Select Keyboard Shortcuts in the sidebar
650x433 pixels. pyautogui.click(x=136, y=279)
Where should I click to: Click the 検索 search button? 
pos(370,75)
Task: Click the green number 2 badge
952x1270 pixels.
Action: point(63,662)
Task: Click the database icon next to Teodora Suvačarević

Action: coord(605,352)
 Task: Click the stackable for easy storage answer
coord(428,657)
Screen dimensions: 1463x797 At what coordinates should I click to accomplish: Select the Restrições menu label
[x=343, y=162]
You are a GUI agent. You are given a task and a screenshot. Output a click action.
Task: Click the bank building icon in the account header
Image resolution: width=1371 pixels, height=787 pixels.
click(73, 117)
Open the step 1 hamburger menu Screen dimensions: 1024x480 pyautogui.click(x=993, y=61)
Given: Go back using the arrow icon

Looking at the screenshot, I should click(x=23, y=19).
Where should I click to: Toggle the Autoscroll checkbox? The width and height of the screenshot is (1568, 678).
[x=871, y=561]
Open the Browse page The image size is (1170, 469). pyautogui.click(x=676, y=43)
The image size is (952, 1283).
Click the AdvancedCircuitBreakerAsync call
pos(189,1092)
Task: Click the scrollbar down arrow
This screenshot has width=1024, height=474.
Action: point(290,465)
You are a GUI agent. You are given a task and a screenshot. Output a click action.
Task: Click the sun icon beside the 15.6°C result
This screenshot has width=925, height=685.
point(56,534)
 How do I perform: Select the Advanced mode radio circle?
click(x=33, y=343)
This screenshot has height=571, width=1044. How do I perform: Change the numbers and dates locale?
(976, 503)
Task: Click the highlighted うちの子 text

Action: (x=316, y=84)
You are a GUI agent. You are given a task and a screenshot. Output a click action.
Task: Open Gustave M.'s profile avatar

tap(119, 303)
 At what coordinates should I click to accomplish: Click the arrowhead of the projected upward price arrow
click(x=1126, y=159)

***

◆ ACTIVITY: Return each line of the data above verbatim.

◆ PROBLEM SOLUTION:
Select Keyboard Shortcuts in the sidebar
650x433 pixels. pyautogui.click(x=136, y=279)
Where should I click to: Click the 検索 search button? 
pos(370,75)
Task: Click the green number 2 badge
952x1270 pixels.
Action: point(63,662)
Task: Click the database icon next to Teodora Suvačarević

Action: coord(605,352)
 Task: Click the stackable for easy storage answer
coord(428,657)
Screen dimensions: 1463x797 At what coordinates should I click to accomplish: Select the Restrições menu label
[x=343, y=162]
You are a GUI agent. You are given a task and a screenshot. Output a click action.
Task: Click the bank building icon in the account header
Image resolution: width=1371 pixels, height=787 pixels.
click(73, 117)
Open the step 1 hamburger menu Screen dimensions: 1024x480 pyautogui.click(x=993, y=61)
Given: Go back using the arrow icon

Looking at the screenshot, I should click(x=23, y=19).
Where should I click to: Toggle the Autoscroll checkbox? The width and height of the screenshot is (1568, 678).
[x=871, y=561]
Open the Browse page The image size is (1170, 469). pyautogui.click(x=676, y=43)
The image size is (952, 1283).
Click the AdvancedCircuitBreakerAsync call
pos(189,1092)
Task: Click the scrollbar down arrow
This screenshot has width=1024, height=474.
Action: point(290,465)
You are a GUI agent. You are given a task and a screenshot. Output a click action.
Task: Click the sun icon beside the 15.6°C result
This screenshot has width=925, height=685.
point(56,534)
 How do I perform: Select the Advanced mode radio circle?
click(x=33, y=343)
This screenshot has height=571, width=1044. How do I perform: Change the numbers and dates locale?
(976, 503)
Task: Click the highlighted うちの子 text

Action: (x=316, y=84)
You are a GUI agent. You are given a task and a screenshot. Output a click action.
Task: Open Gustave M.'s profile avatar

tap(119, 303)
 At what coordinates should I click to accomplish: Click the arrowhead of the projected upward price arrow
click(x=1126, y=159)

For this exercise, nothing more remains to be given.